One of the notable aspects of this paper's results is the size of effects compared to previous estimates. The figure at left shows a comparison of two estimates of average damages due to typhoons: one calculated for damages occurring during the year of typhoon using aggregated national data, and the other our estimate as calculated the year after at the household level. We find that both the total number of deaths (lagged infant due to economic circumstances vs. instanteous adult as reported by EM-DAT data) as well as losses to income (lagged household income vs. year-of reported capital damages) in an average cyclone season are approximately fifteen times as large when measured at the lagged micro level as opposed to the immediate national level.

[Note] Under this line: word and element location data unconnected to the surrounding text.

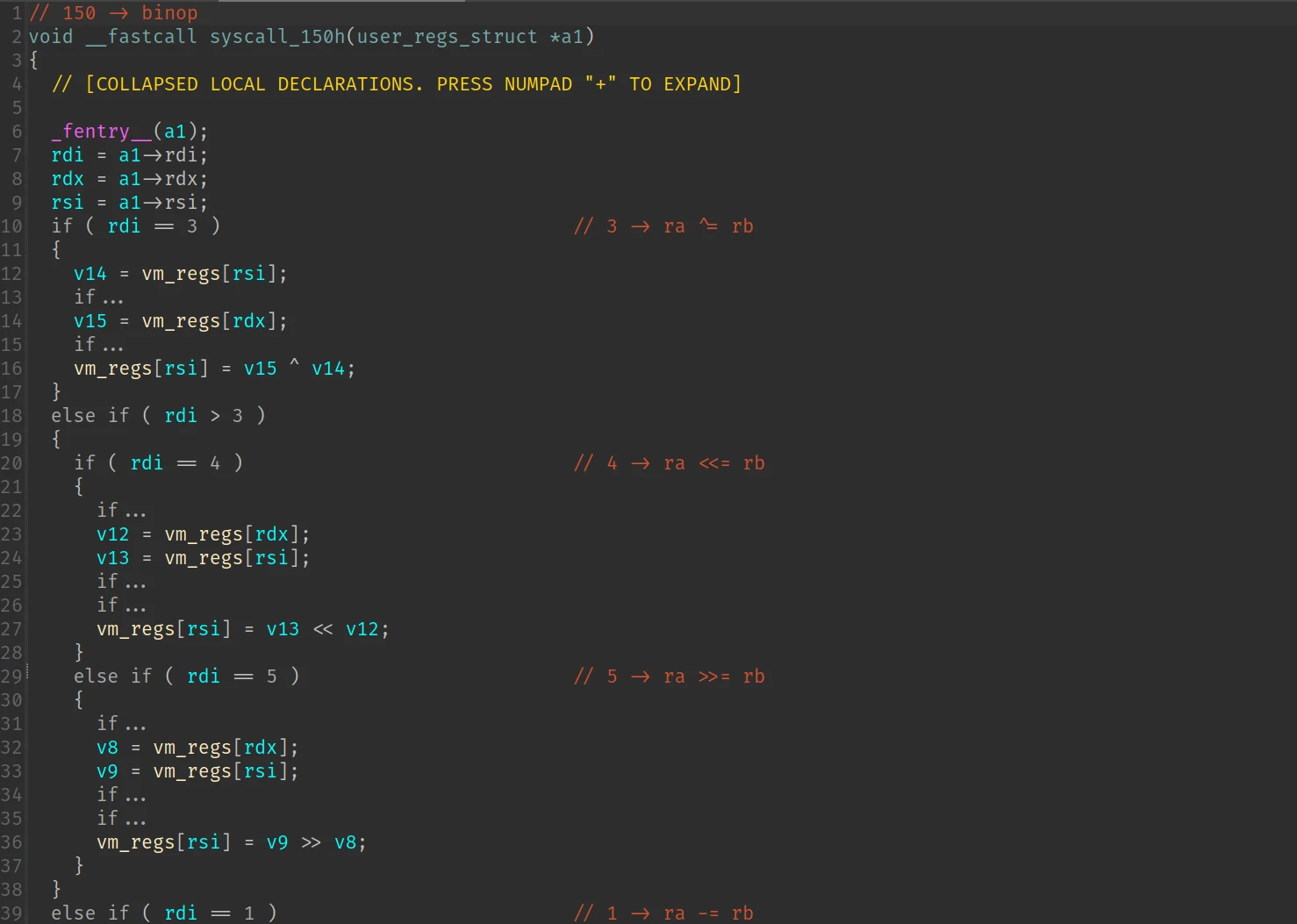The image size is (1297, 924).
Task: Select variable v9 on the vm_regs[rsi] assignment line 33
Action: tap(107, 771)
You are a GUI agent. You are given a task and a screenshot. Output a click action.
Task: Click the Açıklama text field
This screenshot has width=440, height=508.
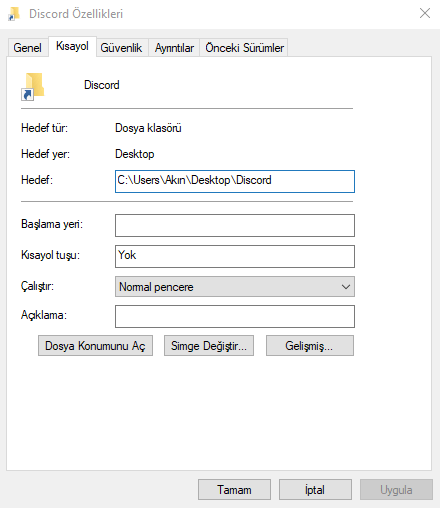235,316
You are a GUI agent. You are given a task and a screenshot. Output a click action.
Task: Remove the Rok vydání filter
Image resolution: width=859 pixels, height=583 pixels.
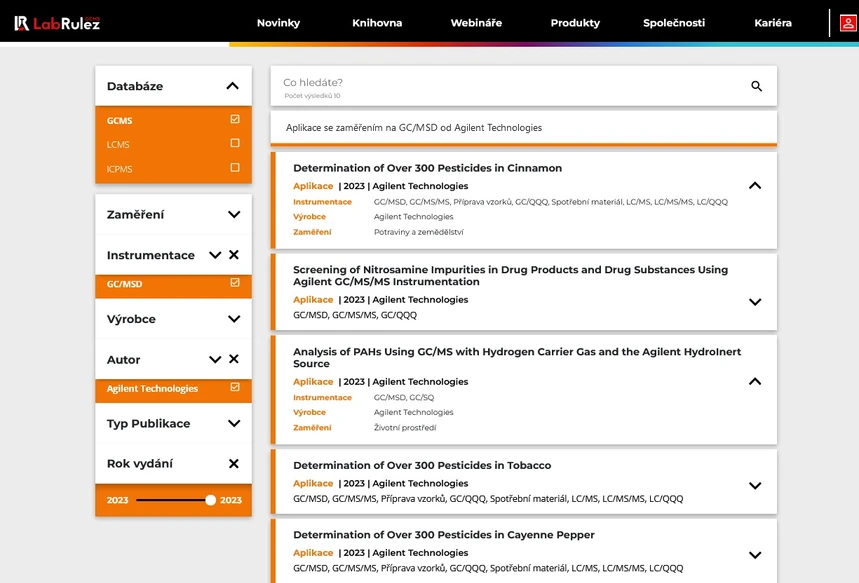click(234, 464)
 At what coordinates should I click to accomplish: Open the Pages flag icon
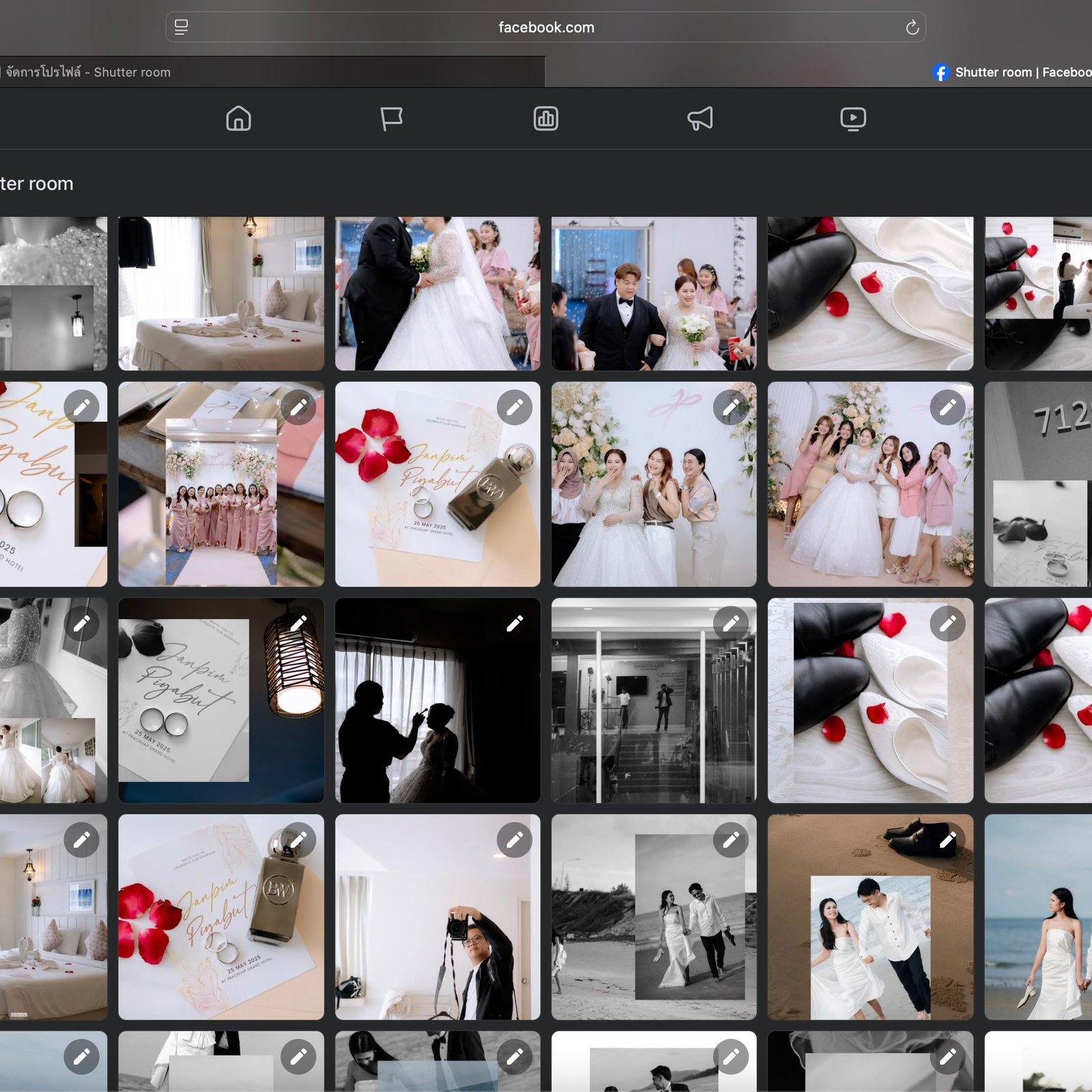coord(391,119)
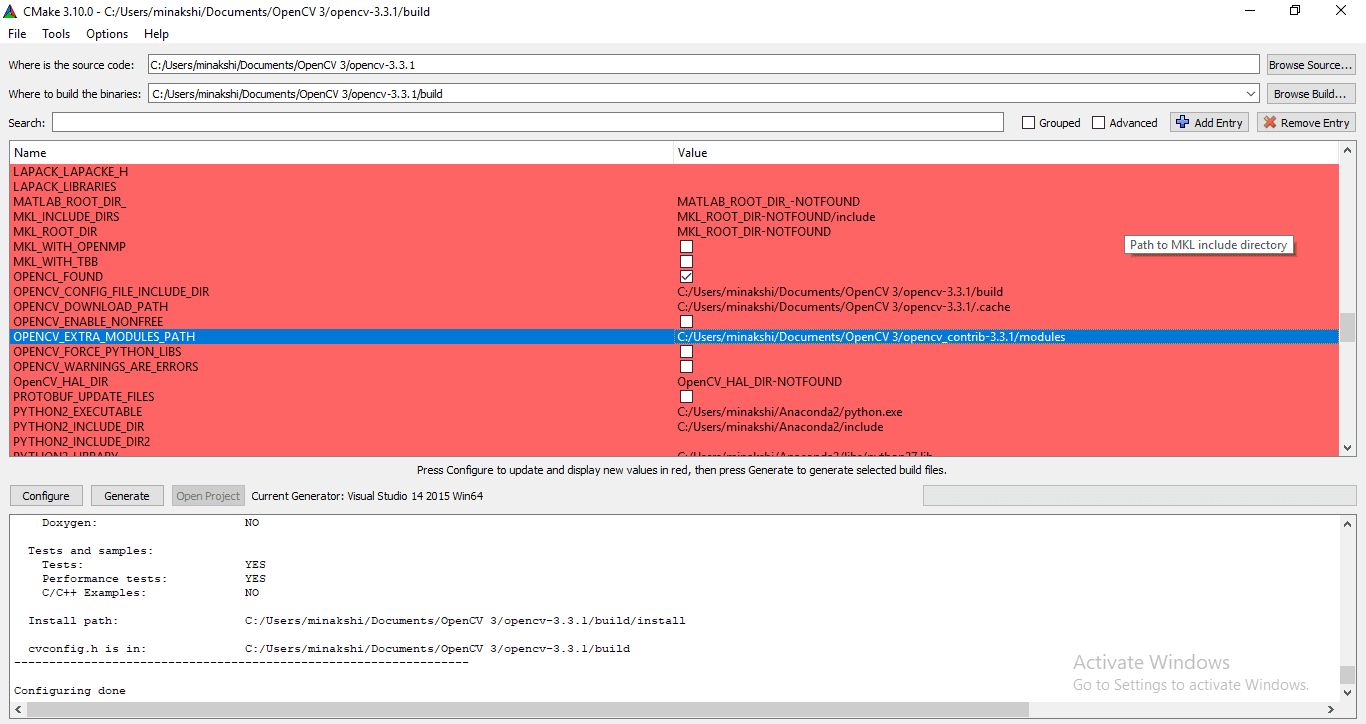Open the Tools menu
This screenshot has height=724, width=1366.
[x=56, y=34]
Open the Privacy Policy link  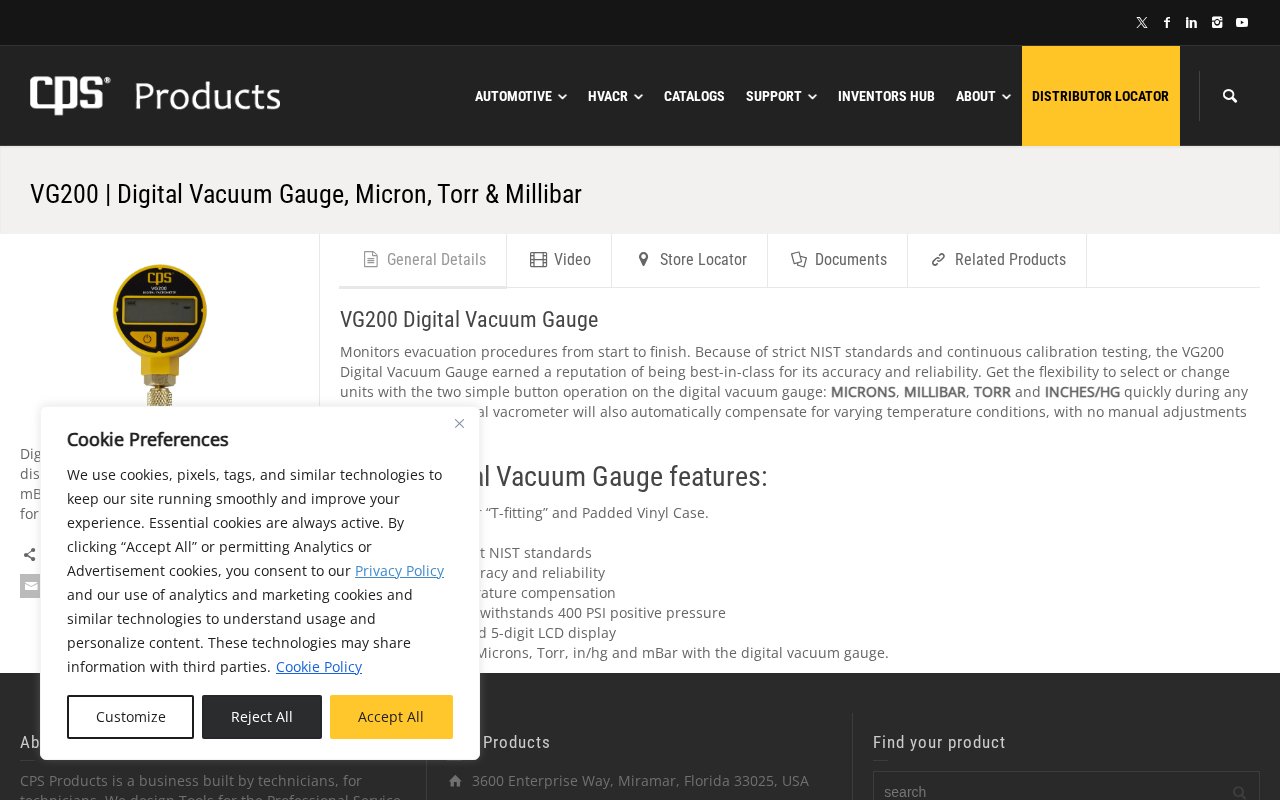(x=399, y=571)
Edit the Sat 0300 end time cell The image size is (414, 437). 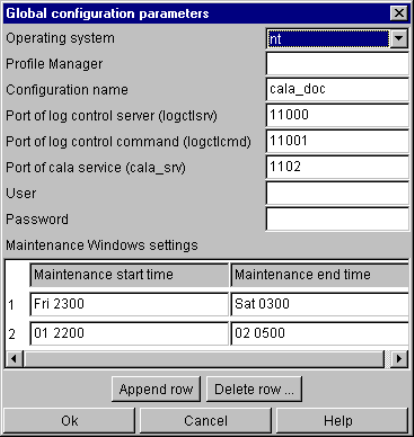click(319, 304)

So what can we do? The primary policy implication for post-event response would seem to be putting sustained focus on maternal and neonatal health in the humanitarian response to storms, as well as ensuring that social safety net, credit market, or insurance mechanisms are in place to help affected families reestablish livelihoods as quickly as possible after storms. Taking a longer view, there are a variety of risk management policies that would likely attenuate the impact of storms, ranging from hardening infrastructure to enforcing building codes and providing safer housing for very low income populations currently living in quasi-legal and flood-or-landslide prone settlements. More generally, we view this paper as demonstrating that the natural environment can inflict systematically large if difficult-to-observe damages to households in developing countries, and that those damages can occur via explicitly indirect economic channels, e.g., via disinvestment following loss of income. This suggests that estimates of the cost of natural disasters might be systematically biased downwards due the difficult of observing lagged damages or slow-moving adaptive responses, a particularly salient concern given the increase in extreme weather events predicted to occur under climate change.